Iraq defies bombs to hold election lottery
Posted on: Tuesday, 1 November 2005, 11:22 CST
By Claudia Parsons
BAGHDAD (Reuters) - Iraqi election officials defied a new upsurge of violence and held a televised lottery on Tuesday to determine the order in which more than 200 parties will appear on ballot papers at December 15 elections.
In the run-up to the elections to choose the first full four-year parliament since the fall of Saddam Hussein, parties were hoping for a low number in the ballot, which would put their name near the top of the list, or something distinctive that would catch the attention of voters.
The highly theatrical public display of election transparency in the new Iraq came a day after a car bomb killed 20 people and wounded dozens more in its southern heartland.
A Basra city official said five police officers were among the dead in Monday night's blast, which came as the U.S. military recorded its bloodiest month in Iraq since early this year.
The military announced on Tuesday another U.S. soldier had died on Monday, taking the October death toll to 94, the highest in a single month since January, when 107 died. Only three months have been costlier since the invasion. The total number of Americans killed in Iraq passed the 2,000 mark last week.
U.S. Defense Secretary Donald Rumsfeld warned at the weekend of an increase in bloodshed before the parliamentary election in December, despite hopes that a decision by Sunni leaders not to repeat their January boycott of the poll may deprive insurgents of support within Saddam's once dominant minority.
Washington, which still has 160,000 troops in Iraq, is hoping the election will herald a new era of stability and democracy so it can reduce its presence.
Nonetheless, in a sign that Iraq's leaders see a further need for U.S. protection until their own troops are trained, the government asked the U.N. Security Council to renew the mandate of the U.S.-led forces for another year after January 1.
ELECTION COMPLEXITIES
With 18 different ballot papers for 18 different provinces, preparations for the vote are complicated. Time is short because the process did not start until the results of October 15's constitutional referendum were known.

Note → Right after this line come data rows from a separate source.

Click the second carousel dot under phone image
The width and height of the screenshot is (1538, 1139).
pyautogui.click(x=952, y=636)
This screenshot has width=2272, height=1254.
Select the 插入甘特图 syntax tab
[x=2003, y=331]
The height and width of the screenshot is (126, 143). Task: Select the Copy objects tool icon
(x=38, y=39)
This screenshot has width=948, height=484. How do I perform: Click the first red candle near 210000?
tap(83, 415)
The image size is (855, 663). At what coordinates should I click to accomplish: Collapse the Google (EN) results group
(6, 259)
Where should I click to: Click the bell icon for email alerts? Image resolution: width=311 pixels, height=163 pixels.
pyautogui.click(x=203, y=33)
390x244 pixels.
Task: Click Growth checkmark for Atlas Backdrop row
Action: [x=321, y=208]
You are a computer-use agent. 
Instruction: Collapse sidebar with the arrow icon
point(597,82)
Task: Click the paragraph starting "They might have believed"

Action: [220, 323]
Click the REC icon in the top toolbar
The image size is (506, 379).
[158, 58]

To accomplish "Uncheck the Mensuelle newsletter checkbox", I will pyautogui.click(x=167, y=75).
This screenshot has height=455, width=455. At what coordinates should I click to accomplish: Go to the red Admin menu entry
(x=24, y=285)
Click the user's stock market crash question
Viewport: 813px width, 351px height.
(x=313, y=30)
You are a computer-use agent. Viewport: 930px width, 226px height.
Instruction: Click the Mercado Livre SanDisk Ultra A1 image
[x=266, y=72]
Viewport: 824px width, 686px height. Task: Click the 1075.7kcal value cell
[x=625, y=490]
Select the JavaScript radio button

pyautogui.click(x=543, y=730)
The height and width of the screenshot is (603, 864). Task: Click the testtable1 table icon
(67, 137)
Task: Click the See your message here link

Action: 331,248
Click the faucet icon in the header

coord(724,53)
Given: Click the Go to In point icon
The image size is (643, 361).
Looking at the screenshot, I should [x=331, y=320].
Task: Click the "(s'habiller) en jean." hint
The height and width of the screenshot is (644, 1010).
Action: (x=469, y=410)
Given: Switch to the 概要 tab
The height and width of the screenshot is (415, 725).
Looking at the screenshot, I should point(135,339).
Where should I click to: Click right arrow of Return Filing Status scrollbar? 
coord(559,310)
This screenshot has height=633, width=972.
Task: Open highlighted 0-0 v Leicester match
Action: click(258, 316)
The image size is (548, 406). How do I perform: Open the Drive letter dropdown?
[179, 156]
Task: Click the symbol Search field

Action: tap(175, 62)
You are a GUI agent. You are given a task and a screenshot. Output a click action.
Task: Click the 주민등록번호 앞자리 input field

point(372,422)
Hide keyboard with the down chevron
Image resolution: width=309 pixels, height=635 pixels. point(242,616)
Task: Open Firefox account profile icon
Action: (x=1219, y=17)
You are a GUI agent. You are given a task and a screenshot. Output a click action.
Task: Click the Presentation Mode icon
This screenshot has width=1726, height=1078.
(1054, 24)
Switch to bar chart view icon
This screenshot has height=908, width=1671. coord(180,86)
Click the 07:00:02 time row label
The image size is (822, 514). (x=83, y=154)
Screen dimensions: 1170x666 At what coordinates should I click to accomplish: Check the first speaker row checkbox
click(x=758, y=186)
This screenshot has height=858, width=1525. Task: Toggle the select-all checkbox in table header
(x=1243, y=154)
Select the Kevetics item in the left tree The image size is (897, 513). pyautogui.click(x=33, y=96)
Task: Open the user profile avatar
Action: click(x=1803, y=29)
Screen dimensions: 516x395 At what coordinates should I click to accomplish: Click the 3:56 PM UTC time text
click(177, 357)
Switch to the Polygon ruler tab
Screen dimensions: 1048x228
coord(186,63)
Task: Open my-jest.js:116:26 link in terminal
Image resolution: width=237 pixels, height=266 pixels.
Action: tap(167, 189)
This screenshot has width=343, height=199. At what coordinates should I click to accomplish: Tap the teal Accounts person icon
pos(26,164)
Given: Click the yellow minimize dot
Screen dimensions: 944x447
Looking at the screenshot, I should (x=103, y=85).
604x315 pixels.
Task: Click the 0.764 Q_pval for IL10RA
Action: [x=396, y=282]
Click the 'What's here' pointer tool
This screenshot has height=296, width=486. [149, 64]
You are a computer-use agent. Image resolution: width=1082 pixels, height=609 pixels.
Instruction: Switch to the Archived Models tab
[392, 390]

In a televised spectacle that had the air of a game show, officials allocated numbers to the 225 parties and coalitions that registered for the ballot, starting from 501 -- in order to avoid repeating numbers used at the last election that voters might already associate with parties.
With so many parties running, memorable numbers are highly prized so certain numbers like 600 and 700 were not used.
The ruling United Alliance, which won nearly half the votes at January elections, struck lucky with the number 555.
Besides practical issues, the election faces disruption from an insurgency that shows little sign of let-up, with roadside bombs and shootings reported on a daily basis.
Monday's blast came when Basra's bustling Algiers Street area was packed with festive crowds visiting restaurants and enjoying the cool of one of the last evenings of the holy month of Ramadan. Several buildings and vehicles were devastated and rescue workers picked body parts from the street.
Deep in the majority Shi'ite heartland, the Gulf coast city has been spared much of the violence Sunni Arab insurgents have inflicted further north. There has been tension among rival Shi'ite militias, however, and the election may fuel tensions.
EID CELEBRATIONS
The three-day Eid holiday later this week will also be a tense time as crowds gather to celebrate the end of Ramadan, offering an easy target if insurgents choose to attack.
In a goodwill gesture for Eid, 500 prisoners were released from Abu Ghraib jail on Tuesday after being presented with a Koran and $25. The U.S. military said they were freed after their cases went before an Iraqi-led review board and they were found not to have committed serious or violent crimes.
"These detainees have confessed to their crimes, renounced violence and pledged to be good citizens of Iraq," the U.S. military said in a statement.
Over 13,000 more prisoners are behind bars in Abu Ghraib and around Iraq, including several hundred foreign fighters.
Washington says the Sunni Arab insurgency is swollen by those small numbers of foreign fighters from Arab countries and U.S. forces have launched extensive operations in western Iraq in an attempt to keep the militants out of the country.
The Iraqi government said on Tuesday that a Moroccan militant wanted in connection with bombings in Casablanca in 2003 had been linked to three simultaneous car bombings in the Iraqi town of Balad that killed more than 100 people in September.
"Mohsen Khayber, aka Abdul Rahim, a Moroccan-born extremist, is a terrorist wanted by Moroccan authorities," the Iraqi government said in a statement, offering an unspecified financial reward for information leading to his arrest.